Wednesday, November 21, 2007

Kate Colby on Her Work--About “A Banner Year”





[Kate Colby at Gloria Frym's salon]

I was asked to give you some context for this work, and if forced to encapsulate, I’d say it’s about place—in both the local and abstract senses—and about a place—where if these walls could talk they’d sound just like this. When I began the poem I had an idea that one way I might be able to “be here now” is to triangulate back from where-else I’ve been—to travel the longest distance between two points—“Six Degrees of Kevin Bacon,” to the Nth degree, only starting and ending at myself.

A recurring image in my work is that optical illusion with the black grid on the white field and the fuzzy gray dots at the interstices. When you try to look directly at them, they disappear. Now consider this sort of illusion as optical preference. If I stare down the things crowded in the corners of my eyes, can I create a fuzzy space or place for myself at the center.

I come from a traditional New England family of the formal Sunday-dinner sort. We’ll
talk about anything but what we’re talking about, then have a few cocktails and forget both. Textbook Puritan derivatives, my relations tend to be parsimonious to the extreme, which manifests in a practical anti-parsimony principle when it comes to the material, where time is infinite and resources are discrete. When my great aunt Dodie died, among other effects found in her decrepit Providence manor house was a box labeled “Pieces of string too small to be useful.” My parents will drive two towns away to cheaper grocery and hardware stores than those near their house. I joke they’d drive fifty miles for cheaper gas.

I’ve inherited from them this notion, albeit taxed, that time confers no advantage because we are all in it.

**Stated task 1:**
In the talk about the poem "A Banner Year," what label was on the box found among great aunt Dodie's effects?

[Extracted data entries]
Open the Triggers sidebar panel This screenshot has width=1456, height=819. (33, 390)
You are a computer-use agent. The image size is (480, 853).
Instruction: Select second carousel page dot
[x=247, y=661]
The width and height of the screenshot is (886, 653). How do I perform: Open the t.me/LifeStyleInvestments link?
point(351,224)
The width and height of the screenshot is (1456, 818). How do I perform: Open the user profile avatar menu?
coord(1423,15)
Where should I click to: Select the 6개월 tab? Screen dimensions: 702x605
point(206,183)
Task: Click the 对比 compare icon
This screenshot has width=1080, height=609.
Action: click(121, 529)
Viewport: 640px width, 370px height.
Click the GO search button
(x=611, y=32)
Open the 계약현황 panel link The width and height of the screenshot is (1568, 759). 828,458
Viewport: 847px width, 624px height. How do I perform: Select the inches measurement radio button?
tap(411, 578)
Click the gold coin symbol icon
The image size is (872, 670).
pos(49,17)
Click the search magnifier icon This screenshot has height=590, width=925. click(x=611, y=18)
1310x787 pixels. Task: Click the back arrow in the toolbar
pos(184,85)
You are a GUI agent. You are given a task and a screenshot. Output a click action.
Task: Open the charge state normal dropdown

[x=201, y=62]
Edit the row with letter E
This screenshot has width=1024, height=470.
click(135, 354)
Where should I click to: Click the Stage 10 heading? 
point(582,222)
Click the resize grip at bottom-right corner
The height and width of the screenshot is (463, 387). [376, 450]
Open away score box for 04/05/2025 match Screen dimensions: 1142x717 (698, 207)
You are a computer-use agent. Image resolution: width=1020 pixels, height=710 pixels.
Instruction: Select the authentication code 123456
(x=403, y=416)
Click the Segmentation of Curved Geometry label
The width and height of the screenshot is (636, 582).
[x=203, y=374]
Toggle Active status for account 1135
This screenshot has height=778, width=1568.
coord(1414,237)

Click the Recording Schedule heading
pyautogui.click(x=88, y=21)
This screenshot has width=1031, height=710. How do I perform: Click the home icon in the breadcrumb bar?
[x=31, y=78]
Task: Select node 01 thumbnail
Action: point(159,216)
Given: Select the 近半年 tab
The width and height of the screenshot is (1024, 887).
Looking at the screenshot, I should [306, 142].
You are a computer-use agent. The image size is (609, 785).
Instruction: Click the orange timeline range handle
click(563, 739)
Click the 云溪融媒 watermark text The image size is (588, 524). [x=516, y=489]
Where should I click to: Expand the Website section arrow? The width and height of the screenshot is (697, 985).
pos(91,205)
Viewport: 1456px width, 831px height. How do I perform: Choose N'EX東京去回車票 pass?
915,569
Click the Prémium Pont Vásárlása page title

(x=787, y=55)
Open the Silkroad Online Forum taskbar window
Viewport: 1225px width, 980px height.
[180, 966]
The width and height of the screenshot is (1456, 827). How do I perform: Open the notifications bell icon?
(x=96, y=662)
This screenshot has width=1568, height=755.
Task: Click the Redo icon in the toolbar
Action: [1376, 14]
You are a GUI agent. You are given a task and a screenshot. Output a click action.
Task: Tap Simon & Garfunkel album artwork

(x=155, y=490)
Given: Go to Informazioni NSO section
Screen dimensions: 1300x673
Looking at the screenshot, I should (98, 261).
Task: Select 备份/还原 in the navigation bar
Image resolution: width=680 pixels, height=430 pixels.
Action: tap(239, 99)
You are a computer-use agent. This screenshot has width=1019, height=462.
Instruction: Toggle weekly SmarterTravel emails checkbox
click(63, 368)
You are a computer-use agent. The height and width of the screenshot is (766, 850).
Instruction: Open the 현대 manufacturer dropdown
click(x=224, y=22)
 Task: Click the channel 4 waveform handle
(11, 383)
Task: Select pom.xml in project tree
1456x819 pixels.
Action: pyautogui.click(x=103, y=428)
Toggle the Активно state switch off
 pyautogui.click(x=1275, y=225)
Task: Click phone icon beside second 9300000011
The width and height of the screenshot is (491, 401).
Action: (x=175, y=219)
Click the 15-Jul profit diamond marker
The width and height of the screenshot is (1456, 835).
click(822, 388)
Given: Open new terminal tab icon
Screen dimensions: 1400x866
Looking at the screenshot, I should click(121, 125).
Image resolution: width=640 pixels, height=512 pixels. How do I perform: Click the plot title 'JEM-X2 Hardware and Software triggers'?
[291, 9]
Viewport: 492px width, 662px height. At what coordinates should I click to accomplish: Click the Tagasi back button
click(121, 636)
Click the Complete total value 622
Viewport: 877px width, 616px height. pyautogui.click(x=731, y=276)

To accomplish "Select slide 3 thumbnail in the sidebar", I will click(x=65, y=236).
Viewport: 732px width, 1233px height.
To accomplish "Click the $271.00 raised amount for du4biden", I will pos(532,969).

**Stated task 2:**
Copy the records word for word, from their first line through the line that contains "pos(184,85)".

**Exercise result 1:**
"Pieces of string too small to be useful."

**Exercise result 2:**
Open the Triggers sidebar panel This screenshot has width=1456, height=819. (33, 390)
You are a computer-use agent. The image size is (480, 853).
Instruction: Select second carousel page dot
[x=247, y=661]
The width and height of the screenshot is (886, 653). How do I perform: Open the t.me/LifeStyleInvestments link?
point(351,224)
The width and height of the screenshot is (1456, 818). How do I perform: Open the user profile avatar menu?
coord(1423,15)
Where should I click to: Select the 6개월 tab? Screen dimensions: 702x605
point(206,183)
Task: Click the 对比 compare icon
This screenshot has width=1080, height=609.
Action: click(121, 529)
Viewport: 640px width, 370px height.
Click the GO search button
(x=611, y=32)
Open the 계약현황 panel link The width and height of the screenshot is (1568, 759). 828,458
Viewport: 847px width, 624px height. How do I perform: Select the inches measurement radio button?
tap(411, 578)
Click the gold coin symbol icon
The image size is (872, 670).
pos(49,17)
Click the search magnifier icon This screenshot has height=590, width=925. click(x=611, y=18)
1310x787 pixels. Task: Click the back arrow in the toolbar
pos(184,85)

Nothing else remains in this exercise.